■ Exercise requirements
Please repeat the part of the post on torture between "Celebrating Torture" and "just the truth.", inclusive, word for word.

[Opening Reading text section]

Thursday, November 11, 2010

Celebrating Torture

If President Obama were the monster partisan the Big Lie Right likes to make believe he is, George W. Bush would be on trial right now instead of signing autographs on a book tour. That's just the truth.

And if you think hyperbolic, partisan rhetoric is bad now, imagine what would be going on if this Presidential administration (already out to destroy America, your children and apple pie if the right-wing is to be believed) had put the former Presidential administration (just some good ole boys, never meanin' no harm...) under inquiry for torture. Wow. I'd likely be dead in a gutter somewhere, killed trying to stop all the rioting as our nation tore itself to shreds.

Instead, President Obama and his administration refused to hold anyone in the Bush Administration accountable for a regime of torturing prisoners and then destroying the evidence of that behavior. Thusly free of accountablilty, Bush gets to run a victory lap, and admit to our Western allies and the rest of the world that he signed the orders to waterboard prisoners, among other forms of violent information extraction.

Waterboarding is viewed, by most of the Western world, to be torture. At least, it is when our enemies do it. When we beat our enemies at war, we get to prosecute their officials who waterboarded and tortured those under their control, after all.

But we shouldn't let our exceptionalism get into our own heads.

Dahlia Lithwick explains it like this:

The persistent failure to hold anyone accountable at any level for years of state-sanctioned abuse speaks louder than their words. It has taken this issue from a legal question to a matter of personal taste. What we choose to define as torture is now just another policy disagreement, like extending the Bush tax cuts or picking a caterer. This is precisely the kind of sliding-scale ethical guesswork the rule of law should preclude.


Luckily, this is America, and the only reason we think torture is outrageous is when we idealize our own history. It only violates the "idea of America." We only see this as an abberation because, like the Tea Party, we too have a mixed up notion in our heads that what happens these days is "bad" compared to that which has gone before us.

Let me break it down for you: This nation has done worse. Far, far worse. If you think this is the worst this country has done, you need to get over it. Historically speaking, the Sioux and Apache might consider waterboarding a little tickle compared to what they went through. Sherman may not burn in hell for torching Atlanta and Columbia, but he sure will for passing out blankets infected with smallpox to children.

[Closing Reading text section]
[Opening Record extracts section]

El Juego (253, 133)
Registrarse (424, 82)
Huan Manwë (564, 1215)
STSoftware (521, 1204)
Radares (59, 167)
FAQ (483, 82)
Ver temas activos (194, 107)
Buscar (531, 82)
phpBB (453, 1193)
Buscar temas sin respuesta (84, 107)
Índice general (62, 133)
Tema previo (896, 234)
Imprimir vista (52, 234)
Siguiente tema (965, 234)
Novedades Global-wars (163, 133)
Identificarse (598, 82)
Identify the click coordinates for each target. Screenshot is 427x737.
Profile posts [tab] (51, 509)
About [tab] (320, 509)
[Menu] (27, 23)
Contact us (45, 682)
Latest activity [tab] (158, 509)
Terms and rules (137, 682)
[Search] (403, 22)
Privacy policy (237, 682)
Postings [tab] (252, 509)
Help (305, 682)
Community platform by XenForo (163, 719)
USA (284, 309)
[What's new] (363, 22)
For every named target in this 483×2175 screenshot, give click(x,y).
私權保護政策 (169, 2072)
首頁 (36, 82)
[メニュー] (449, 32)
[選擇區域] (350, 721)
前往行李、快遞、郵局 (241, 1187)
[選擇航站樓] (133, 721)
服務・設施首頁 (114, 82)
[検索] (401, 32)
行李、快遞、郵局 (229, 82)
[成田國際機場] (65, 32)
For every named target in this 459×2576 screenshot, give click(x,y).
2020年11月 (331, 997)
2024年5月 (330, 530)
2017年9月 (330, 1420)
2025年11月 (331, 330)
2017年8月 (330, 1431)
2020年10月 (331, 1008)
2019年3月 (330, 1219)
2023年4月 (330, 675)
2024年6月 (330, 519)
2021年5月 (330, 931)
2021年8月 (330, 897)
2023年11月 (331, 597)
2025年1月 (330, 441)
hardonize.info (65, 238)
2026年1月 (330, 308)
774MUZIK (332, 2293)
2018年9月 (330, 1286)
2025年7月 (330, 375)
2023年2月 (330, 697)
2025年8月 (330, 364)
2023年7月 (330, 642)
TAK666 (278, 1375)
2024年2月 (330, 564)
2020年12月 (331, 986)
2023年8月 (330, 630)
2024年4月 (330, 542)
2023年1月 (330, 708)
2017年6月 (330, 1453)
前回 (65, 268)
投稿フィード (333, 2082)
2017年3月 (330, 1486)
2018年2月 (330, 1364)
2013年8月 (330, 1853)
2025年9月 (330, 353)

[Closing Record extracts section]

■ Exercise output
Celebrating Torture

If President Obama were the monster partisan the Big Lie Right likes to make believe he is, George W. Bush would be on trial right now instead of signing autographs on a book tour. That's just the truth.